▶ Data excerpts
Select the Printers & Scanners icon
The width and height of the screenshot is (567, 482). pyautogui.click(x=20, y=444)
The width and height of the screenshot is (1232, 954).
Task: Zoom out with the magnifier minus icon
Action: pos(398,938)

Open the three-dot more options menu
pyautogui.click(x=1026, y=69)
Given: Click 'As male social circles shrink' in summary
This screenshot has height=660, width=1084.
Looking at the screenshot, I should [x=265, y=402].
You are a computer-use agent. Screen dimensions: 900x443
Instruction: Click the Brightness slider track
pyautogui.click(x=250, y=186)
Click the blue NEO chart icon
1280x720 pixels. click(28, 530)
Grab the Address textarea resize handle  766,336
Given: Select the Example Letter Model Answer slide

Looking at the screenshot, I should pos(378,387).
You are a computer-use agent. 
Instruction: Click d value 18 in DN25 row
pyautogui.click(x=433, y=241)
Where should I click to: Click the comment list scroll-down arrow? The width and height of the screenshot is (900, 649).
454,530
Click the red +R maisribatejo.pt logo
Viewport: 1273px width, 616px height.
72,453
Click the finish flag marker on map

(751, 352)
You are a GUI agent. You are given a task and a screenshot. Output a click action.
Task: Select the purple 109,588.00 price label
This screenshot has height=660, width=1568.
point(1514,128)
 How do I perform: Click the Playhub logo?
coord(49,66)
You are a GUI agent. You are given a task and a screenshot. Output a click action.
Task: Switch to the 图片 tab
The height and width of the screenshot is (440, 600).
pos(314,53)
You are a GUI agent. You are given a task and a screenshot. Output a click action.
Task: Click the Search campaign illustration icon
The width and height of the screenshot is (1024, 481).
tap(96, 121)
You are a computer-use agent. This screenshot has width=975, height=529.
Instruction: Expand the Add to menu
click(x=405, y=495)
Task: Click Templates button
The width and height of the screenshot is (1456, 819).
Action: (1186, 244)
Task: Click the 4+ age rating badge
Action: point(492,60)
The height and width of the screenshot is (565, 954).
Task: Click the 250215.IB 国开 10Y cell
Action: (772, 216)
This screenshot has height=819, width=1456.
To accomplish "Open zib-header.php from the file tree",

▶ Try it
Everything from the first line of the records through the line holding "Given: Click 'As" is to be transcribed exactly; leave out all other lines.

▶ Exercise answer
Select the Printers & Scanners icon
The width and height of the screenshot is (567, 482). pyautogui.click(x=20, y=444)
The width and height of the screenshot is (1232, 954).
Task: Zoom out with the magnifier minus icon
Action: pos(398,938)

Open the three-dot more options menu
pyautogui.click(x=1026, y=69)
Given: Click 'As male social circles shrink' in summary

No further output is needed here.